This is our truth, tell us yours
What’s odd about the debate about the north south divide is not the vehemence with which those in the north argue against the loss of industry in the 80s and 90s, but the way in which the debate never encompasses the loss of industry from the south in the 50s and 60s.
We have stopped being a nation of people who make things, and become a nation of people who sell things, mainly to each other. Ed Miliband has asked Labour supporters to make suggestions for future Labour policy. The reindustrialization of Britain would be a good start.

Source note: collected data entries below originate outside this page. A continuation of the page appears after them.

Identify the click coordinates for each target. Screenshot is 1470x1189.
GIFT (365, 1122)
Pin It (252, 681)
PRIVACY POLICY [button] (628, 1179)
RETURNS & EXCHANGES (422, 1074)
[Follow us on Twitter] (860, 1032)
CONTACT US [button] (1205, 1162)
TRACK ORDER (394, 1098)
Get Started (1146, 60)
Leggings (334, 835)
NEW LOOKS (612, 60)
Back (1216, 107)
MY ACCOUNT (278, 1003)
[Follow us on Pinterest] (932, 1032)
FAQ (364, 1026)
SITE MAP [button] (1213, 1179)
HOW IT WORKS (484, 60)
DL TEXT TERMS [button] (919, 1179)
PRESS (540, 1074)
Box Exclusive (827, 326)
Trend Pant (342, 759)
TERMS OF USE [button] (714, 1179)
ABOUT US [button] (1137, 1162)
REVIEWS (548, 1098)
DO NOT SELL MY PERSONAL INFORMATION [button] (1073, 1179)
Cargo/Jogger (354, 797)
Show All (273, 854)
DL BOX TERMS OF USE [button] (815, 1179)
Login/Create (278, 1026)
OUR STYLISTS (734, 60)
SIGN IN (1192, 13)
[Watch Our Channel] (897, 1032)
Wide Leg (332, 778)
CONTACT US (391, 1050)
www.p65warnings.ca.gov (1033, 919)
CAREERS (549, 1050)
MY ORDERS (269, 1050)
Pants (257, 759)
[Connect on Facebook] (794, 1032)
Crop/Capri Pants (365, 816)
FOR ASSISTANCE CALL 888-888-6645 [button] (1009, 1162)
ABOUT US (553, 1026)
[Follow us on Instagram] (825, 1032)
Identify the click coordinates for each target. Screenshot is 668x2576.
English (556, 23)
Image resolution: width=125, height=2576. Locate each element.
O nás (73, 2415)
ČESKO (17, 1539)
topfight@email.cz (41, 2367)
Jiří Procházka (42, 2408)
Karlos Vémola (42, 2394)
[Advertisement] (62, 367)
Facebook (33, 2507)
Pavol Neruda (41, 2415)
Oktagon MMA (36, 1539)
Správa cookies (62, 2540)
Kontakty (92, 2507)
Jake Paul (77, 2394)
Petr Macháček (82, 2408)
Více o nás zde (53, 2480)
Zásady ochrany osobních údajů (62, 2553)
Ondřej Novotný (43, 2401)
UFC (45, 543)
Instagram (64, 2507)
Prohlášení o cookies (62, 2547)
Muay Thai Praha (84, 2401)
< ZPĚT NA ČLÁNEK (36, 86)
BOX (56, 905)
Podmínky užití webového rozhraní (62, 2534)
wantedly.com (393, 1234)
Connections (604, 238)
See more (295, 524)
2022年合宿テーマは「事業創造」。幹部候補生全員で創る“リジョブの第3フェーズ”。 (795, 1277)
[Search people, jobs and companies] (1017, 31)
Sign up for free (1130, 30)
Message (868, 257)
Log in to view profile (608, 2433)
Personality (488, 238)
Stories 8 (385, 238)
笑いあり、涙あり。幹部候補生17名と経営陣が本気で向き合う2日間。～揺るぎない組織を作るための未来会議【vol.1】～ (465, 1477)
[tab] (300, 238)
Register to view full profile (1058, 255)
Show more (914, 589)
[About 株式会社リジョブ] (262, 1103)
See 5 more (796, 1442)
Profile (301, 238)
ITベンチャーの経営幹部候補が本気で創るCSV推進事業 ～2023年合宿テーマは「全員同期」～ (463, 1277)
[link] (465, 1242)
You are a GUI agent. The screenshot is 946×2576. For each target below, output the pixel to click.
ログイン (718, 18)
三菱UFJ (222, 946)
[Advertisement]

The loss of industry from the south of Britain was an insidious process, triggered in part by the collapse of the arms industry in the UK, in part by the trend to larger and larger plants on single sites as manufacturers pursued economies of scale. There were other trends too; the merger of rail companies into British Rail with its uniform classes of rolling stock wiped out the locomotive works of towns like Swindon and Eastleigh.
First to go was London’s industry; West Ham United are called the Irons by their fans not in some self mocking reference to homophobic rhyming slang, but because of the ironworks where the side was founded. Industrial London is barely visible now, and no-one expects it to be any different.
A programme of re-industrialization would be both ideological and practical, changing the way we see our future as well as the way we try to stimulate our economy.
How would it be funded?
Take a look, Ed, at the £375billion that was found to help rescue the banks. That money was used to buy government bonds. Those bonds could be used to provide a capital base for the regional banks Ed Miliband has proposed, and which could provide a local banking base for regional investment.
The tragedy of course is that our political system militates against any espousal of radical policy, unless that radical policy is the dismantling of the welfare state in the name of efficiency.